■ What the task asks: What you give must be the lines from the one containing "Task: Uncheck the Group similar checkbox" through the last line of the listing below, exactly, with nothing else and no pictures.

======== Available data ========

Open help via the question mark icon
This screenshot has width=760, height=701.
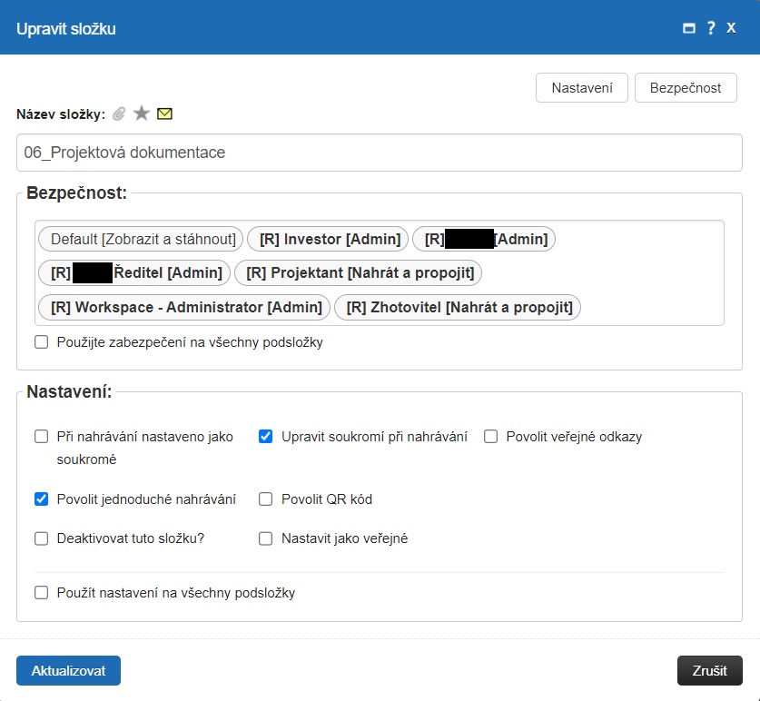coord(711,28)
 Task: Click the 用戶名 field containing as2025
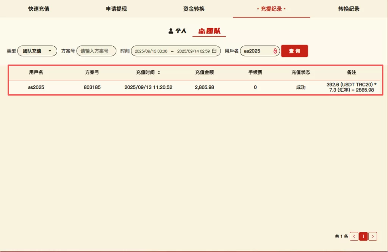256,51
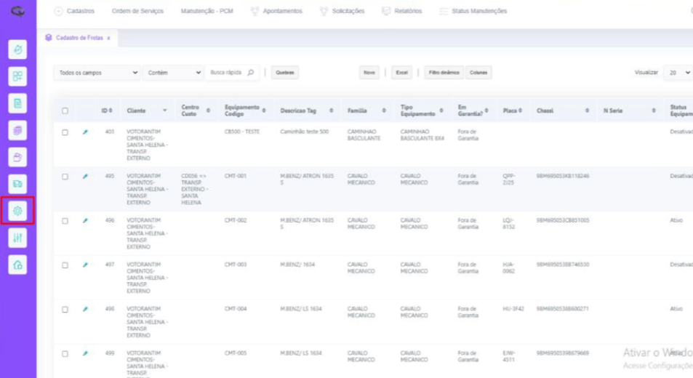Screen dimensions: 693x378
Task: Click the Excel export button
Action: pyautogui.click(x=401, y=73)
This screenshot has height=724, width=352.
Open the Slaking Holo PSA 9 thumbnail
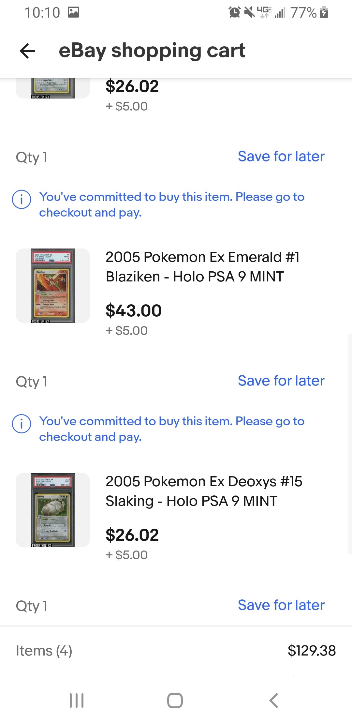pos(53,510)
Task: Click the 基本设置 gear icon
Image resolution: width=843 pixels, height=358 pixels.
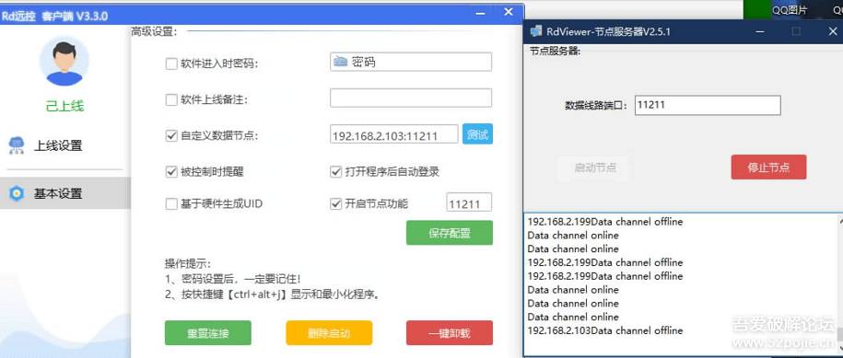Action: [x=17, y=193]
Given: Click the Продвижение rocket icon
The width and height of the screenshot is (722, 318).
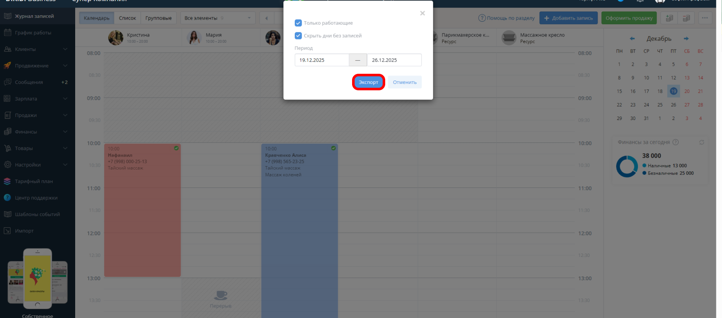Looking at the screenshot, I should (x=7, y=66).
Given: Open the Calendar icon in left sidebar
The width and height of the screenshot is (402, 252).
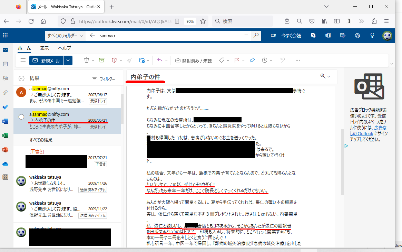Looking at the screenshot, I should point(5,64).
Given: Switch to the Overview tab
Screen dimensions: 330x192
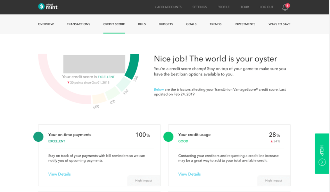Looking at the screenshot, I should click(x=46, y=24).
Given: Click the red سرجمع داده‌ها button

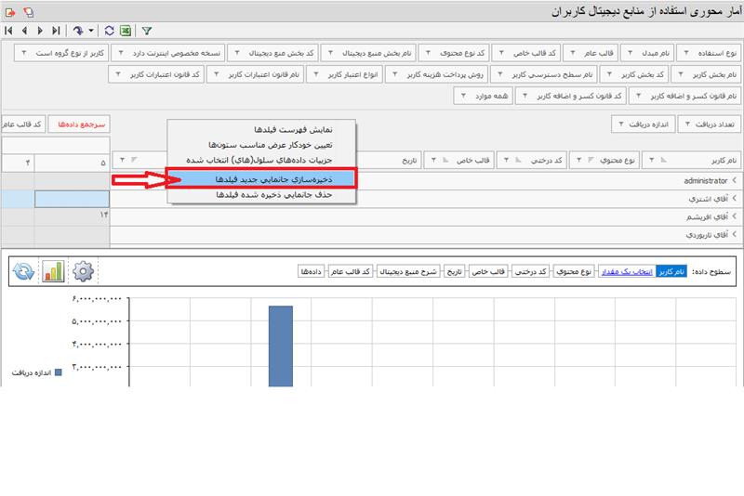Looking at the screenshot, I should pyautogui.click(x=82, y=124).
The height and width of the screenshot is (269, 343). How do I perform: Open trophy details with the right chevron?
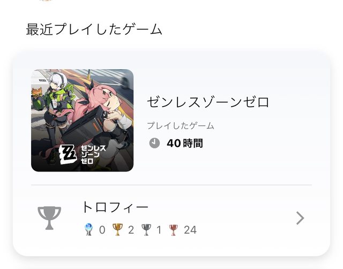coord(300,218)
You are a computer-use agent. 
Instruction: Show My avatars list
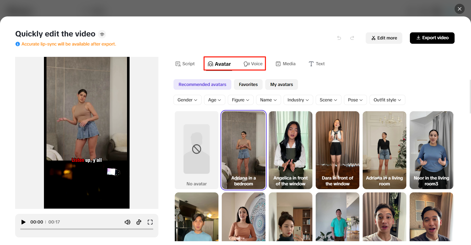[x=282, y=84]
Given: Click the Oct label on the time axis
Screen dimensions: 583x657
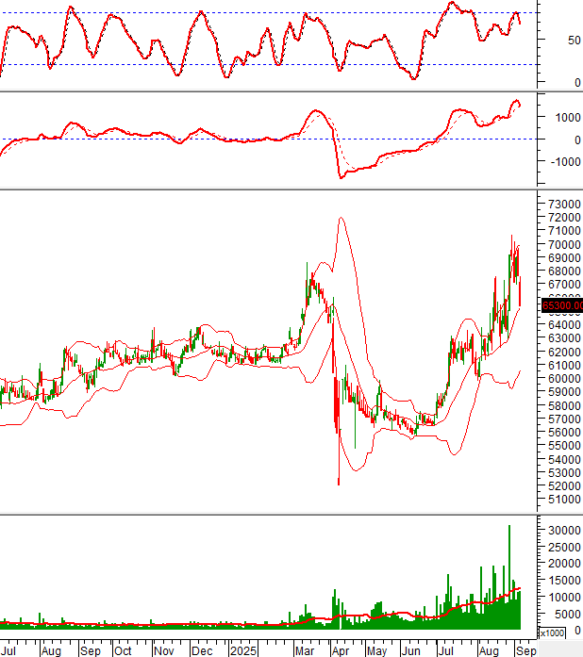Looking at the screenshot, I should pos(122,649).
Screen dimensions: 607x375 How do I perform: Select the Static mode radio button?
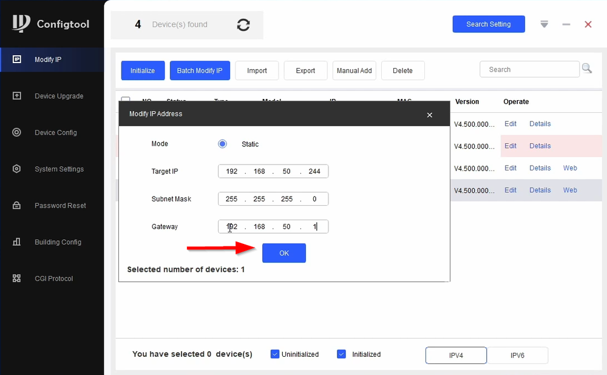(x=222, y=144)
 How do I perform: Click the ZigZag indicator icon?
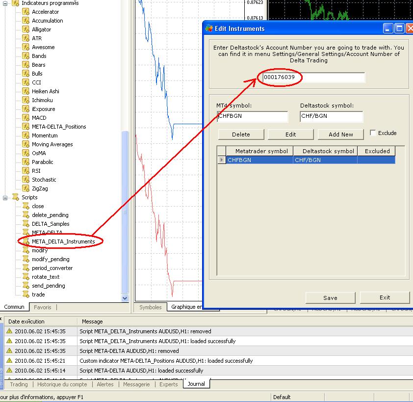tap(26, 188)
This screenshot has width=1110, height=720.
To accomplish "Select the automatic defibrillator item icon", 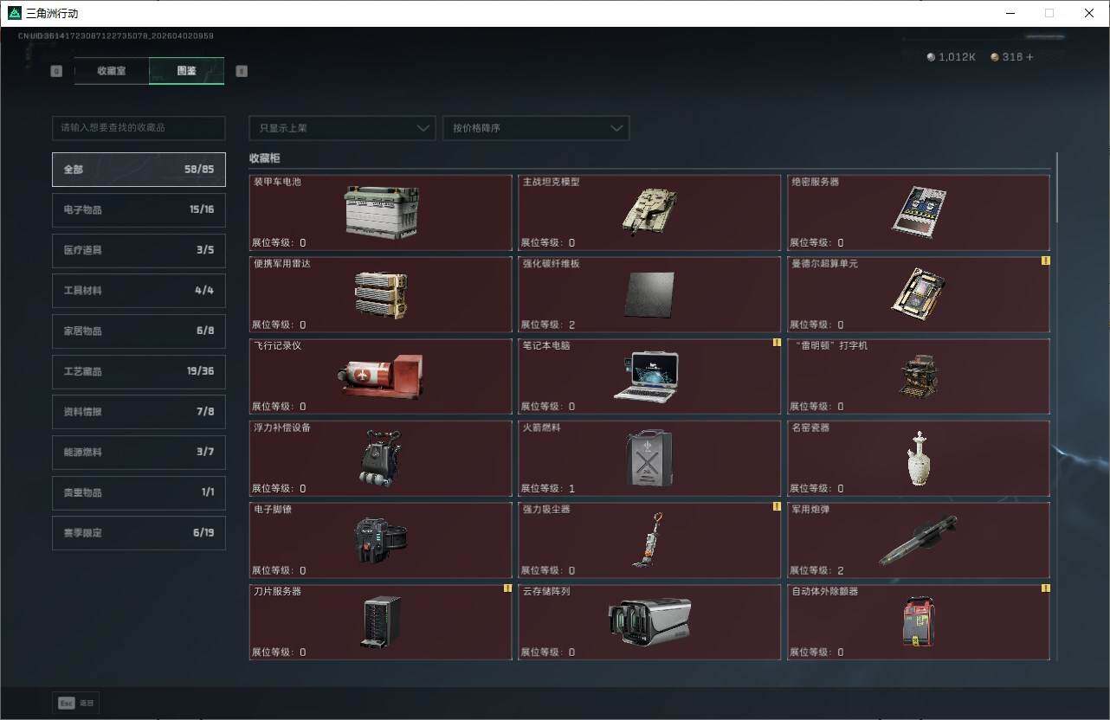I will click(x=918, y=620).
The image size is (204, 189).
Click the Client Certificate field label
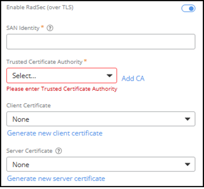point(28,105)
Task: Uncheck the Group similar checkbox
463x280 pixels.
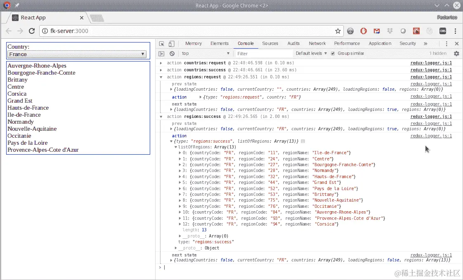Action: pos(333,54)
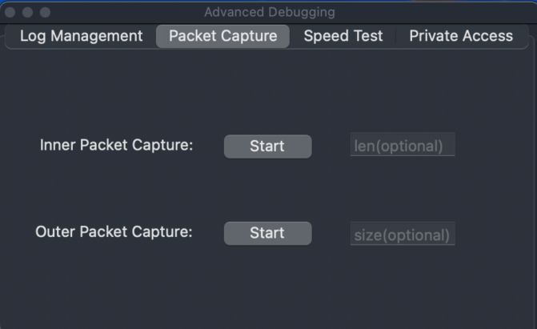The height and width of the screenshot is (329, 537).
Task: Open the Speed Test tab
Action: [x=343, y=36]
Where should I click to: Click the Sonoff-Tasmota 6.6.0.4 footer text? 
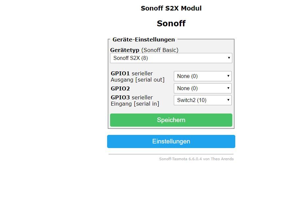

========

■ Your response:
Task: Uncheck the Group similar checkbox
463x280 pixels.
Action: pos(333,54)
The height and width of the screenshot is (329, 537).
Task: Open the Speed Test tab
Action: [x=343, y=36]
Where should I click to: Click the Sonoff-Tasmota 6.6.0.4 footer text? 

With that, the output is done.